- **The task**:
Each line of the data must be copied exactly.

[Stored items]
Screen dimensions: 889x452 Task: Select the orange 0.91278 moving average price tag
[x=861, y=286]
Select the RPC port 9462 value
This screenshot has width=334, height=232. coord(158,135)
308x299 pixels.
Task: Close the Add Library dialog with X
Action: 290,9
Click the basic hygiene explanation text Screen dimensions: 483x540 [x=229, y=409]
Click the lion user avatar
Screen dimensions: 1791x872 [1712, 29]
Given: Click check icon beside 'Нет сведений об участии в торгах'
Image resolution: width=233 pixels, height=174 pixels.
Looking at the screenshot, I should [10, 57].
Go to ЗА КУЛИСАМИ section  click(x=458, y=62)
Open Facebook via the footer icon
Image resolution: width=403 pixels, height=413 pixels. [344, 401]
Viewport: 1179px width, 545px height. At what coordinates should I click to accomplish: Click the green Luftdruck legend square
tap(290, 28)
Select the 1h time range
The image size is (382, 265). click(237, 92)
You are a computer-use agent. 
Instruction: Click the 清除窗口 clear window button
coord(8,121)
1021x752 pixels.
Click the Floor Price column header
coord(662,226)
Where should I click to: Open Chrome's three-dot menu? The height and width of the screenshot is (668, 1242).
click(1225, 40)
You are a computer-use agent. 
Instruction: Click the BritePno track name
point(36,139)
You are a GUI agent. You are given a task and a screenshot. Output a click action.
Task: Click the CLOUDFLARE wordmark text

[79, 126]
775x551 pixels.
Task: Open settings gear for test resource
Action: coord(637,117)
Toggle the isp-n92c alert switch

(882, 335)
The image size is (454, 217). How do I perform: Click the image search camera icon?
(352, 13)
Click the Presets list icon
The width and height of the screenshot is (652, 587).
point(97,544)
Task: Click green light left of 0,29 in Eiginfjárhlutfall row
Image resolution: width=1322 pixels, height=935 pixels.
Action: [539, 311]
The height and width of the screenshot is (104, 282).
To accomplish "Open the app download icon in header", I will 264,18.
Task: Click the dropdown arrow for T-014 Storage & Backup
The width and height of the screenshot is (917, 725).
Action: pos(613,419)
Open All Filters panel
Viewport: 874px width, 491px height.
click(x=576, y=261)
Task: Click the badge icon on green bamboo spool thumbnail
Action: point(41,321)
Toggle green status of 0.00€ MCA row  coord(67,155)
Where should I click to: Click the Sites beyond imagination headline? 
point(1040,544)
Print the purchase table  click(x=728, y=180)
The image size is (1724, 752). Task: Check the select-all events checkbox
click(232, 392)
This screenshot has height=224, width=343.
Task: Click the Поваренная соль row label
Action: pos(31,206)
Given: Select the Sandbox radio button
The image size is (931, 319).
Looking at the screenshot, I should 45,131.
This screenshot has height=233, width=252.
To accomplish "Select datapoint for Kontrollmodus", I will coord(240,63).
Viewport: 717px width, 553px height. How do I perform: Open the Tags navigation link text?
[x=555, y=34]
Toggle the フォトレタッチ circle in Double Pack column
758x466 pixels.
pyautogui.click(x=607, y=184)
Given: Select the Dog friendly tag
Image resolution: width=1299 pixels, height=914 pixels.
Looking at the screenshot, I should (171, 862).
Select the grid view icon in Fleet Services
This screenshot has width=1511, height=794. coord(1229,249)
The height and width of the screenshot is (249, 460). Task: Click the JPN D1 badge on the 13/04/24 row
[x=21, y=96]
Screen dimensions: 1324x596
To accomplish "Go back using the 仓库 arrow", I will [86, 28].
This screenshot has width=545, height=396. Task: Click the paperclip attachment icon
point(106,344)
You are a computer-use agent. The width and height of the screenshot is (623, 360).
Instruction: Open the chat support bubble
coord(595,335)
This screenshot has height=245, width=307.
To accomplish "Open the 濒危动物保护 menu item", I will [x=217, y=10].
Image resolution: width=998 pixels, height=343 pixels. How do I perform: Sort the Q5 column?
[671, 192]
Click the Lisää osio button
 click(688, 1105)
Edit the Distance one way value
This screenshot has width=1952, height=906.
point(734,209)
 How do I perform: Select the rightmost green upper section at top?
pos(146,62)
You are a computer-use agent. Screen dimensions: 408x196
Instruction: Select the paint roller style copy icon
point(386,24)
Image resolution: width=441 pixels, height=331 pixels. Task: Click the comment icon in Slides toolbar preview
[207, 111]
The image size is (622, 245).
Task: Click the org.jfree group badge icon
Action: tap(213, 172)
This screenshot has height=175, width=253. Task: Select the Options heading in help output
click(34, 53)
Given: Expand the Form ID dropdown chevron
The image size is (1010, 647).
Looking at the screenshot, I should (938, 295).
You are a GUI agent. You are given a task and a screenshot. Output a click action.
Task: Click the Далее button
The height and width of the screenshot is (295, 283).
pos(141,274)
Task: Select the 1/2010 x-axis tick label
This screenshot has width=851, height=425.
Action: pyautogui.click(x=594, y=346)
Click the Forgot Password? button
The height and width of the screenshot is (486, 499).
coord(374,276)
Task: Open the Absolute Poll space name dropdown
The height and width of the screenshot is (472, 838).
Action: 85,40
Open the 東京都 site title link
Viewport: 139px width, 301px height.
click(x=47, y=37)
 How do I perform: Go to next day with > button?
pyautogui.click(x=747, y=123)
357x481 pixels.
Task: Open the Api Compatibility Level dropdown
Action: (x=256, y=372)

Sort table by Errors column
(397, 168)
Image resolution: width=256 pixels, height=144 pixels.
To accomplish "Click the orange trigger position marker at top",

- **Solution to the problem**:
Screen dimensions: 889x452 Task: Select the orange 0.91278 moving average price tag
[x=861, y=286]
Select the RPC port 9462 value
This screenshot has width=334, height=232. coord(158,135)
308x299 pixels.
Task: Close the Add Library dialog with X
Action: 290,9
Click the basic hygiene explanation text Screen dimensions: 483x540 [x=229, y=409]
Click the lion user avatar
Screen dimensions: 1791x872 [1712, 29]
Given: Click check icon beside 'Нет сведений об участии в торгах'
Image resolution: width=233 pixels, height=174 pixels.
Looking at the screenshot, I should [10, 57].
Go to ЗА КУЛИСАМИ section  click(x=458, y=62)
Open Facebook via the footer icon
Image resolution: width=403 pixels, height=413 pixels. [344, 401]
Viewport: 1179px width, 545px height. At what coordinates should I click to accomplish: Click the green Luftdruck legend square
tap(290, 28)
Select the 1h time range
The image size is (382, 265). click(237, 92)
You are a computer-use agent. 
Instruction: Click the 清除窗口 clear window button
coord(8,121)
1021x752 pixels.
Click the Floor Price column header
coord(662,226)
Where should I click to: Open Chrome's three-dot menu? The height and width of the screenshot is (668, 1242).
click(1225, 40)
You are a computer-use agent. 
Instruction: Click the BritePno track name
point(36,139)
You are a GUI agent. You are given a task and a screenshot. Output a click action.
Task: Click the CLOUDFLARE wordmark text

[79, 126]
775x551 pixels.
Task: Open settings gear for test resource
Action: coord(637,117)
Toggle the isp-n92c alert switch

(882, 335)
The image size is (454, 217). How do I perform: Click the image search camera icon?
(352, 13)
Click the Presets list icon
The width and height of the screenshot is (652, 587).
point(97,544)
Task: Click green light left of 0,29 in Eiginfjárhlutfall row
Image resolution: width=1322 pixels, height=935 pixels.
Action: [539, 311]
The height and width of the screenshot is (104, 282).
To accomplish "Open the app download icon in header", I will 264,18.
Task: Click the dropdown arrow for T-014 Storage & Backup
The width and height of the screenshot is (917, 725).
Action: pos(613,419)
Open All Filters panel
Viewport: 874px width, 491px height.
click(x=576, y=261)
Task: Click the badge icon on green bamboo spool thumbnail
Action: point(41,321)
Toggle green status of 0.00€ MCA row  coord(67,155)
Where should I click to: Click the Sites beyond imagination headline? 
point(1040,544)
Print the purchase table  click(x=728, y=180)
The image size is (1724, 752). Task: Check the select-all events checkbox
click(232, 392)
This screenshot has height=224, width=343.
Task: Click the Поваренная соль row label
Action: pos(31,206)
Given: Select the Sandbox radio button
The image size is (931, 319).
Looking at the screenshot, I should 45,131.
This screenshot has height=233, width=252.
To accomplish "Select datapoint for Kontrollmodus", I will coord(240,63).
Viewport: 717px width, 553px height. How do I perform: Open the Tags navigation link text?
[x=555, y=34]
Toggle the フォトレタッチ circle in Double Pack column
758x466 pixels.
pyautogui.click(x=607, y=184)
Given: Select the Dog friendly tag
Image resolution: width=1299 pixels, height=914 pixels.
Looking at the screenshot, I should (171, 862).
Select the grid view icon in Fleet Services
This screenshot has width=1511, height=794. coord(1229,249)
The height and width of the screenshot is (249, 460). Task: Click the JPN D1 badge on the 13/04/24 row
[x=21, y=96]
Screen dimensions: 1324x596
To accomplish "Go back using the 仓库 arrow", I will [86, 28].
This screenshot has width=545, height=396. Task: Click the paperclip attachment icon
point(106,344)
You are a computer-use agent. The width and height of the screenshot is (623, 360).
Instruction: Open the chat support bubble
coord(595,335)
This screenshot has height=245, width=307.
To accomplish "Open the 濒危动物保护 menu item", I will [x=217, y=10].
Image resolution: width=998 pixels, height=343 pixels. How do I perform: Sort the Q5 column?
[671, 192]
Click the Lisää osio button
 click(688, 1105)
Edit the Distance one way value
This screenshot has width=1952, height=906.
point(734,209)
 How do I perform: Select the rightmost green upper section at top?
pos(146,62)
You are a computer-use agent. Screen dimensions: 408x196
Instruction: Select the paint roller style copy icon
point(386,24)
Image resolution: width=441 pixels, height=331 pixels. Task: Click the comment icon in Slides toolbar preview
[207, 111]
The image size is (622, 245).
Task: Click the org.jfree group badge icon
Action: tap(213, 172)
This screenshot has height=175, width=253. Task: Select the Options heading in help output
click(34, 53)
Given: Expand the Form ID dropdown chevron
The image size is (1010, 647).
Looking at the screenshot, I should (938, 295).
You are a GUI agent. You are given a task and a screenshot. Output a click action.
Task: Click the Далее button
The height and width of the screenshot is (295, 283).
pos(141,274)
Task: Select the 1/2010 x-axis tick label
This screenshot has width=851, height=425.
Action: pyautogui.click(x=594, y=346)
Click the Forgot Password? button
The height and width of the screenshot is (486, 499).
coord(374,276)
Task: Open the Absolute Poll space name dropdown
The height and width of the screenshot is (472, 838).
Action: 85,40
Open the 東京都 site title link
Viewport: 139px width, 301px height.
click(x=47, y=37)
 How do I perform: Go to next day with > button?
pyautogui.click(x=747, y=123)
357x481 pixels.
Task: Open the Api Compatibility Level dropdown
Action: (x=256, y=372)

Sort table by Errors column
(397, 168)
Image resolution: width=256 pixels, height=144 pixels.
To accomplish "Click the orange trigger position marker at top",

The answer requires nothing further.